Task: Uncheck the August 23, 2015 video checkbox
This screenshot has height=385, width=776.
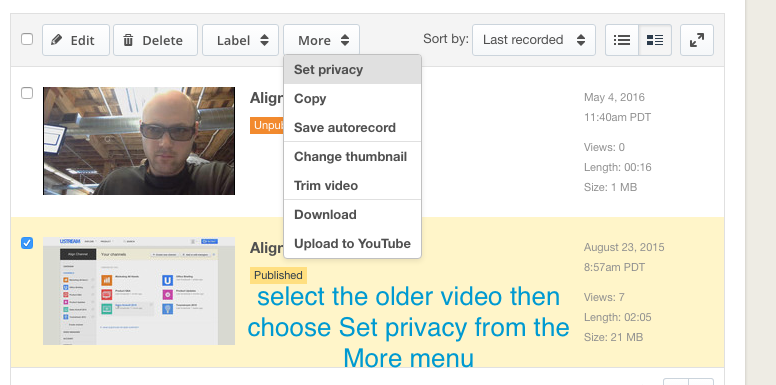Action: coord(27,243)
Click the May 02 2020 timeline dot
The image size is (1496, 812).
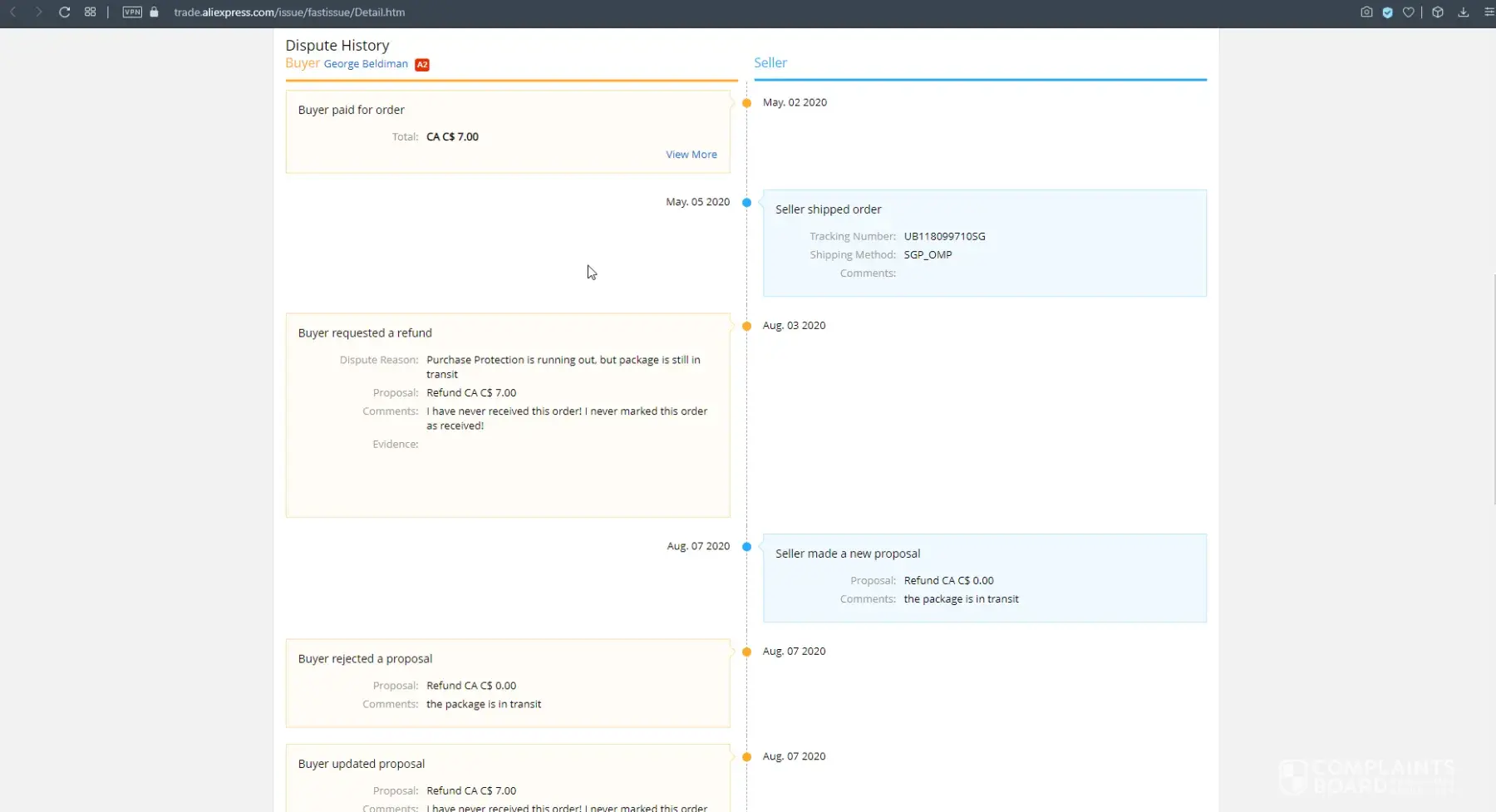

- Task statement:
The records above are to be restated exactly, without their pictures.

- Answer to this exercise:
Task: Uncheck the August 23, 2015 video checkbox
This screenshot has height=385, width=776.
Action: coord(27,243)
Click the May 02 2020 timeline dot
The image size is (1496, 812).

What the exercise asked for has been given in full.